-- Trabajo solicitado --
1. Explica en una a tres oraciones por qué, según el fragmento sobre “Canon perpetuo”, la historia quizá comienza con la frase sobre la corrosión producida por la sal marina.
2. Retoma el fragmento sobre “Canon perpetuo” y continúalo a partir de su última oración.

-- Fragmento del texto --
El segundo texto, “Canon perpetuo”, es una metáfora fascinante sobre la posibilidad de acudir a oír una voz, la que uno escoja, aun la que ha desaparecido de nuestra memoria. Quizá por eso el inicio de la historia sea éste: “Nuestra mujer vivía en una zona donde la corrosión producida por la sal marina era muy fuerte.” Es también un recorrido por un canon que, posiblemente, Bellatin reconozca como parte de su memoria: José Lezama Lima, Virginia Woolf y Thomas Mann. La historia está aún más castigada que la primera y, como el hilo de Ariadna, se posa en la tierra sin permitirnos reconocer camino alguno. El texto parece asegurarnos que encontraremos una imagen al final, una voz, y después podremos regresar a la salida sin haber conocido el trayecto: “Empezó a caminar despacio y sin rumbo. Fueron quedando atrás la Casa y la pizería en cuyo cartel se leía Vita nuova”.

-- Entradas del conjunto de datos --
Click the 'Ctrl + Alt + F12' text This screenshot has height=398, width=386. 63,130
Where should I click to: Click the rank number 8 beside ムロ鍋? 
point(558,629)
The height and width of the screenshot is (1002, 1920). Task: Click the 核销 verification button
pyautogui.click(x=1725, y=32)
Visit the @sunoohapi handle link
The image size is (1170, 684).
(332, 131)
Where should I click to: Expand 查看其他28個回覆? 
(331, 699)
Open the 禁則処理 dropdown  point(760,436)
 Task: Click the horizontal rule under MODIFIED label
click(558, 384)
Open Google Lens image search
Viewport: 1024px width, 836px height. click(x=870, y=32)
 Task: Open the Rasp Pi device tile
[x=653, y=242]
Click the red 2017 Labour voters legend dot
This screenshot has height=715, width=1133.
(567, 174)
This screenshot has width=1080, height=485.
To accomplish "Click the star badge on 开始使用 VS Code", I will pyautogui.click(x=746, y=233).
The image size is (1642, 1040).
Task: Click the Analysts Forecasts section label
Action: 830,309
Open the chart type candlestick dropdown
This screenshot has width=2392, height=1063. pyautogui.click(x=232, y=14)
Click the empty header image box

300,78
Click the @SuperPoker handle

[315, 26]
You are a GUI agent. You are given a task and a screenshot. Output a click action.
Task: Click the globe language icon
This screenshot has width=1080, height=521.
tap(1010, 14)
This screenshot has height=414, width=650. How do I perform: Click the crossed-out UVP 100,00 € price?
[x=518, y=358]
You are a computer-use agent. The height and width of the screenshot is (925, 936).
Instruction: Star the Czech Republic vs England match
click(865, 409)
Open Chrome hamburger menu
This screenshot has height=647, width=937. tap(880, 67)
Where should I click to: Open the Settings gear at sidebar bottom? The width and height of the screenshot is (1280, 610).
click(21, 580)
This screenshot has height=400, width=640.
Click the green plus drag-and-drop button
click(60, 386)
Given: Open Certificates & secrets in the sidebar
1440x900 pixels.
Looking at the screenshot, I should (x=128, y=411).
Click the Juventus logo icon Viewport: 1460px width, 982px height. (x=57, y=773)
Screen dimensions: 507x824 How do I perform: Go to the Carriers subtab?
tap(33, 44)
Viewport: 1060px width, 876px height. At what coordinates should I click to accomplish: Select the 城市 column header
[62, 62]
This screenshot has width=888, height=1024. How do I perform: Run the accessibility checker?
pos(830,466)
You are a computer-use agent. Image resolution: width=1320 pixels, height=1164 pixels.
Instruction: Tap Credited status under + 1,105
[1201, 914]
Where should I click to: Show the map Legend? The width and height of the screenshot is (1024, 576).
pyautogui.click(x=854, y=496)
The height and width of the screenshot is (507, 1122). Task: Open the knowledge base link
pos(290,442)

-- Soluciones --
1. El fragmento lo atribuye a que “Canon perpetuo” es una metáfora sobre la posibilidad de acudir a oír una voz, la que uno escoja, aun la que ha desaparecido de nuestra memoria. Por eso, con un “quizá”, presenta ese inicio como consecuencia de la metáfora.

2.
Por último, está el relato menor del texto: “Damas chinas”. La historia de un médico que narra desde el tiempo transcurrido y con la certeza, en una manera antitética a Tarkovsky, que los milagros han acontecido y nuestro desencanto no forma parte de ellos. La narración se divide en tres partes: la vida cotidiana del médico, el inicio de sus relaciones con prostitutas, la muerte de su hijo, la curación milagrosa de una paciente y la inminencia de una historia que el hijo de la misma paciente le ha referido en el consultorio al galeno, forman la primera parte. La segunda es la historia del niño. La tercera, me parece, es la conexión milagrosa de dos eventos, la salvación de la madre del pequeño y la muerte o asesinato del hijo del médico. La historia está narrada en primera persona, lo que obliga desde un principio a que el autor controle los recursos imaginativos, por el carácter del narrador, y se base en un juego lógico que concluirá con el asombro. El resultado no es tan sorprendente como en otros textos de Bellatin.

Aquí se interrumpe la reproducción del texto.